# Is it the right match?



## Rossi (Mar 18, 2007)

Please help as I think I am going crazy... We were told yesterday of a potential match - How do you know it is the right child for you - don't think it is but not 100% sure - its so hard as its our first match. 
Can anyone give me any advice or help - got a meeting with our social worker to talk things through - I am not feeling excited about the match so to me that says a lot?

Thanks Zoe


----------



## Old Timer (Jan 23, 2005)

Hi

I remember the initial excitement of our first potential link and then the sinking feeling when I read the report and found the match wasn't right.  We tried to make it feel right and had an agonising week, feeling bad that we didn't find it 'right', wondering whether that was 'the best we would get' and whether we would get offered any other children.  We both had a gut feeling that it wasn't right and no matter how much talking etc we did we couldnt change that feeling.

Our DS's report felt different from the start, within a couple of pages I knew it was right and just hoped my DH felt the same, which he did.

For us there was a very definate 'right' and 'wrong' feeling but some people get the 'not sure' feeling until they have more information.  Have you had the cpr or just a profile?  If the possible answers to any questions you may have don't worry you its worth getting more info, remember the reports can be a few months out of date, but if the answers would be something you couldn't cope with then maybe its not right.

I remember wondering how we would know but we did and now 2nd time round I am wondering again whether we will know as clearly this time.

Good luck 
OT x


----------



## Camly (Dec 12, 2006)
○ ○ ○
Written task A:
Retype the adoption-match thread from "## Old Timer" to "change that feeling.".
Written task B:
How would you render this sentence from the adoption-match thread in Spanish: "I remember wondering how we would know but we did and now 2nd time round I am wondering again whether we will know as clearly this time."
The material after this point comes from a different source than the adoption-match thread.

Stored rows:
○ ○ ○
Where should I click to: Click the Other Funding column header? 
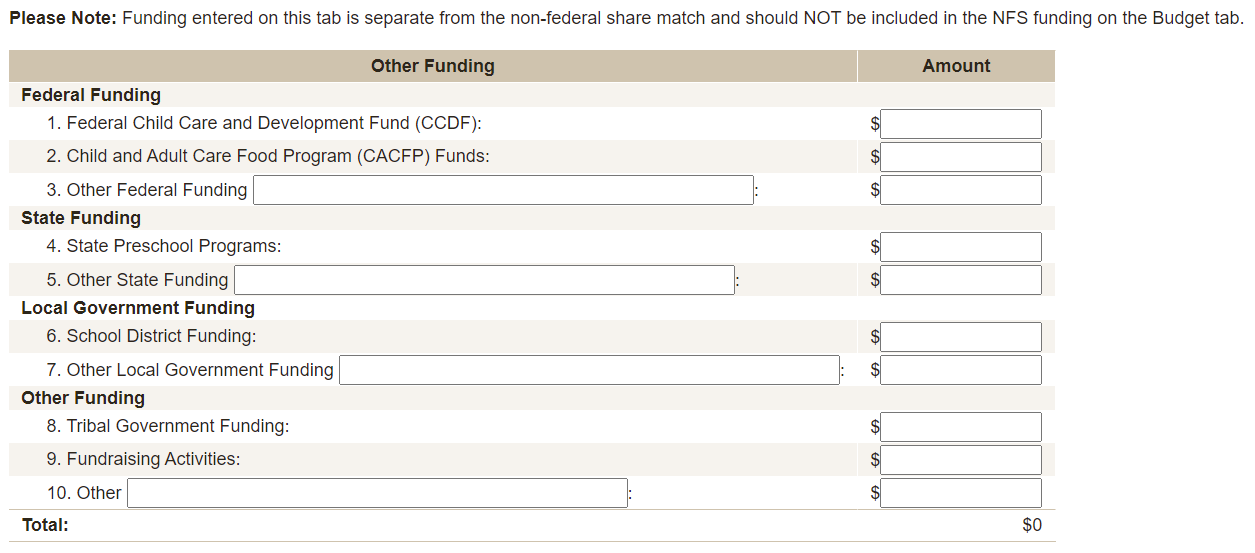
○ ○ ○
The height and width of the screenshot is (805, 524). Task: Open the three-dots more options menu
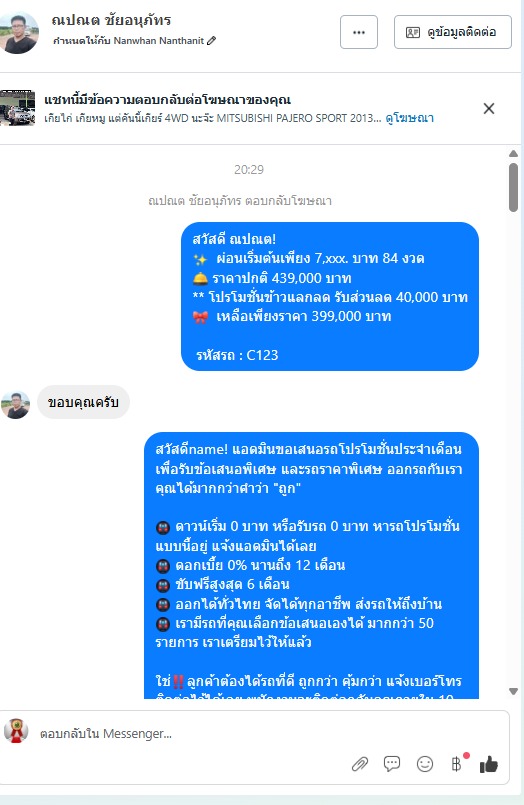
○ ○ ○
Correct output A:
## Old Timer (Jan 23, 2005)

Hi

I remember the initial excitement of our first potential link and then the sinking feeling when I read the report and found the match wasn't right.  We tried to make it feel right and had an agonising week, feeling bad that we didn't find it 'right', wondering whether that was 'the best we would get' and whether we would get offered any other children.  We both had a gut feeling that it wasn't right and no matter how much talking etc we did we couldnt change that feeling.

Correct output B:
Recuerdo preguntarme cómo lo sabríamos, pero lo supimos, y ahora, la segunda vez, me vuelvo a preguntar si esta vez lo sabremos con la misma claridad.